*** Given data ***

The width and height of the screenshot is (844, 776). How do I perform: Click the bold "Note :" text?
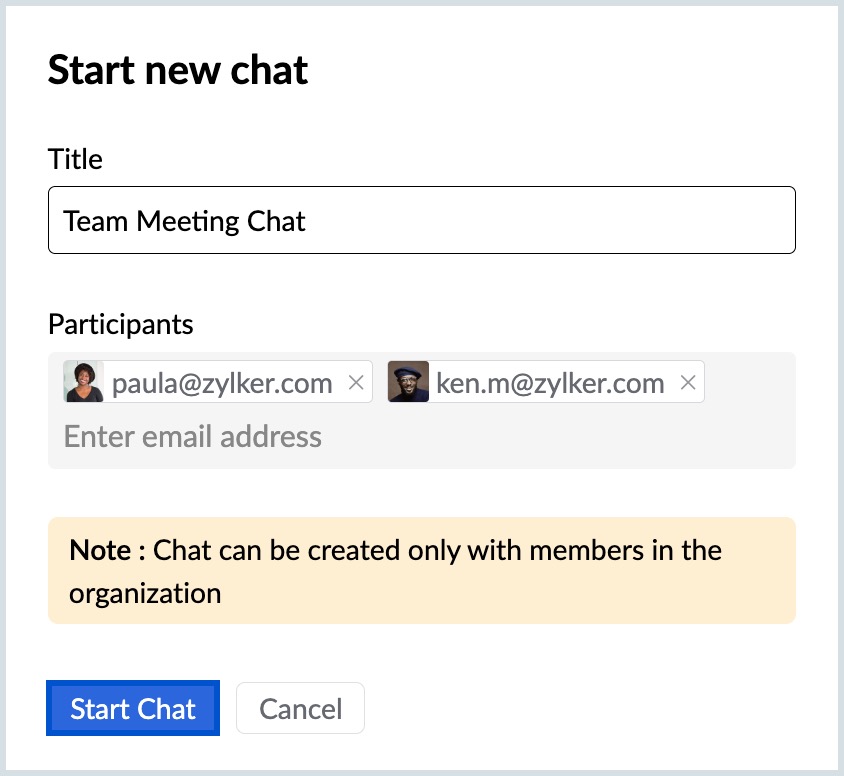(x=107, y=550)
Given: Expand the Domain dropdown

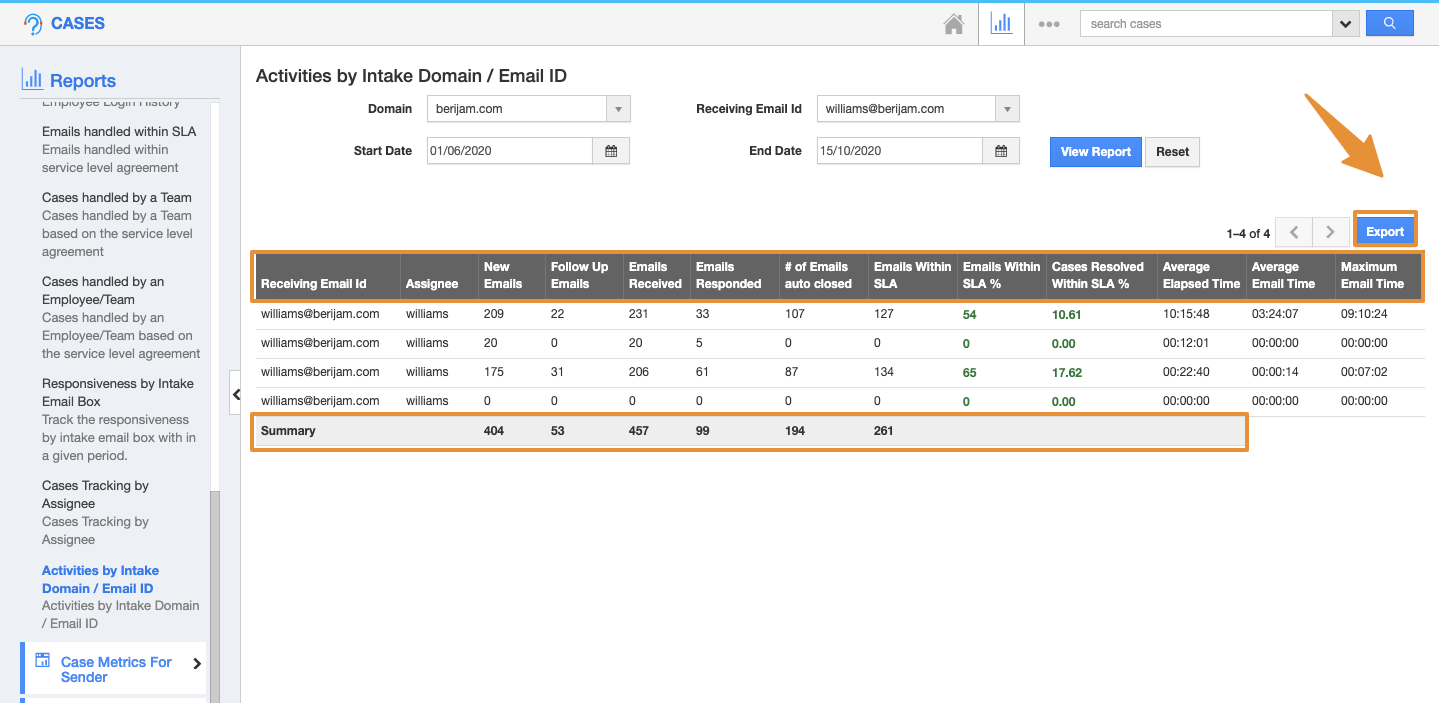Looking at the screenshot, I should point(618,109).
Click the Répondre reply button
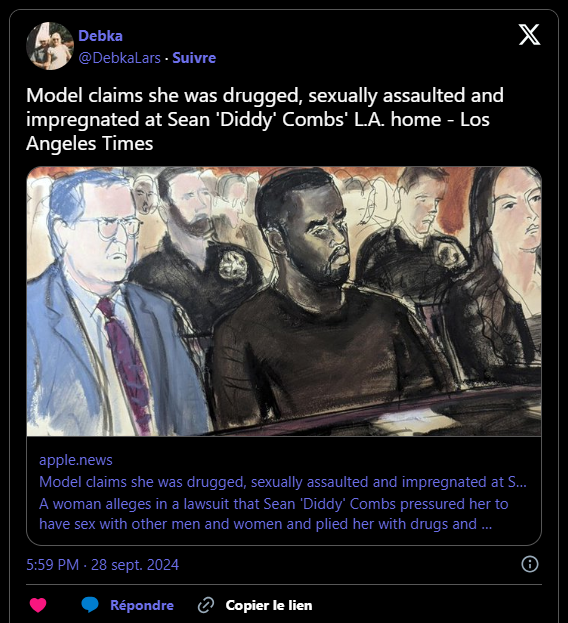The height and width of the screenshot is (623, 568). coord(142,605)
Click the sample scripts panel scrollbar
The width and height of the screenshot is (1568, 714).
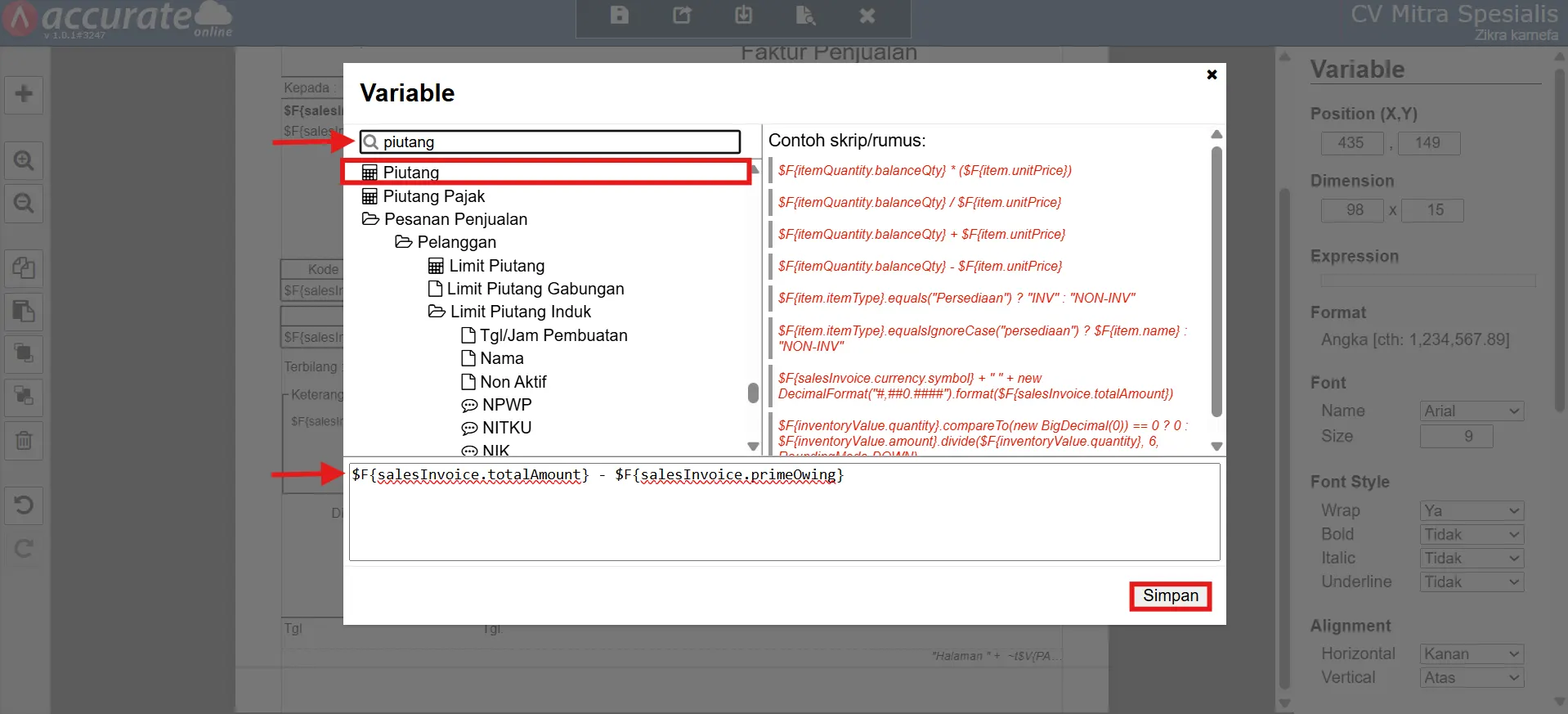(x=1216, y=278)
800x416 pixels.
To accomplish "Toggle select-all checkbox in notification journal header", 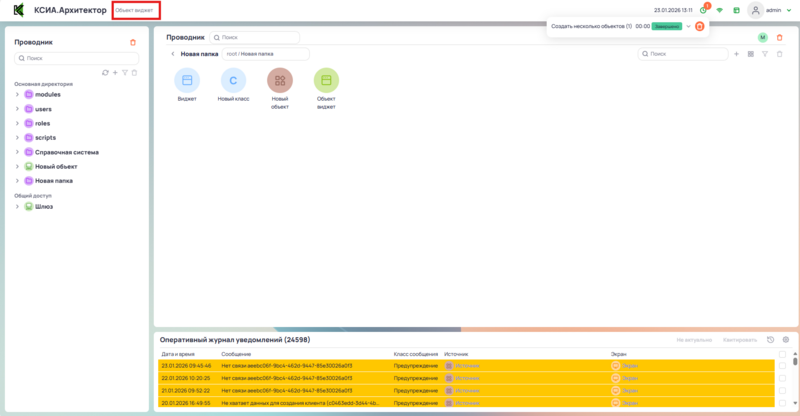I will pyautogui.click(x=782, y=354).
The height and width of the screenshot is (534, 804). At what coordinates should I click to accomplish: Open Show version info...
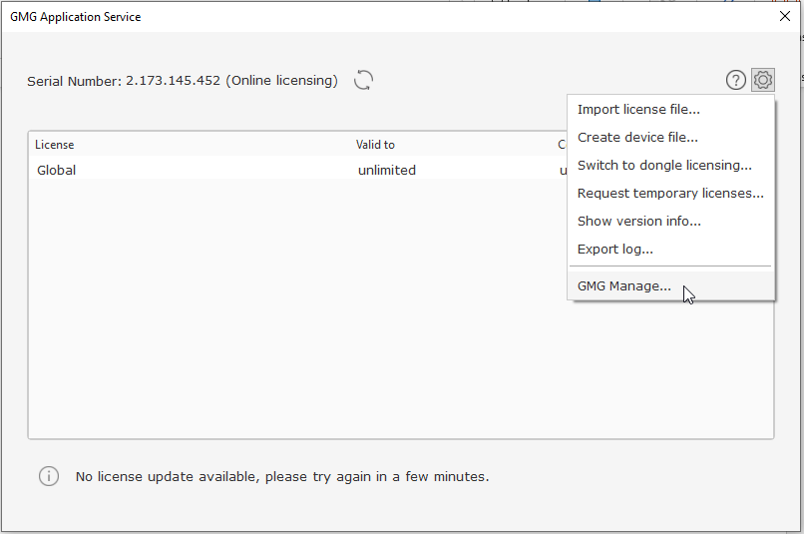click(639, 222)
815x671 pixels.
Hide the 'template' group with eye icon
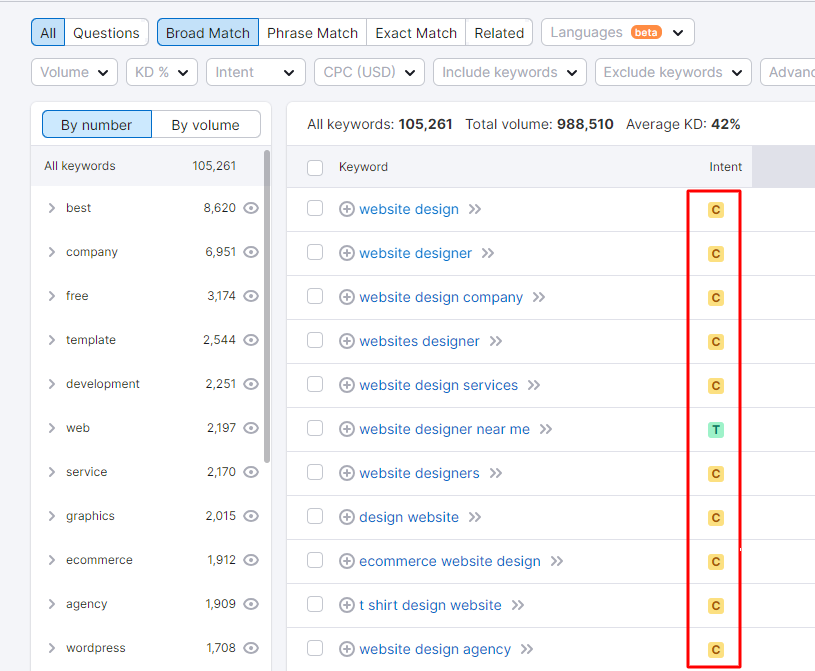click(x=251, y=340)
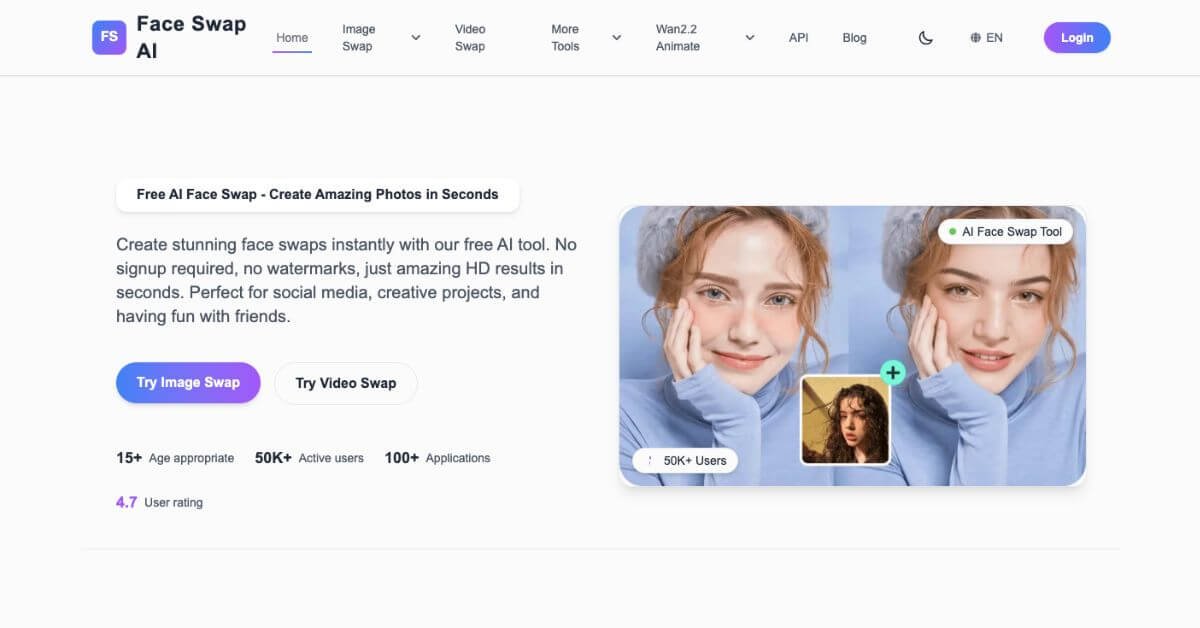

***

Exercise objective:
Transcribe the listing above exactly, but only from the line with "Given: Expand the Domain dropdown" through the line with "800x416 pixels.". Include both of those lines and omit the pictures.

Task response:
Given: Expand the Domain dropdown

Looking at the screenshot, I should point(618,109).
Click the Répondre reply button
The height and width of the screenshot is (623, 568). coord(142,605)
Click the sample scripts panel scrollbar
The width and height of the screenshot is (1568, 714).
(x=1216, y=278)
800x416 pixels.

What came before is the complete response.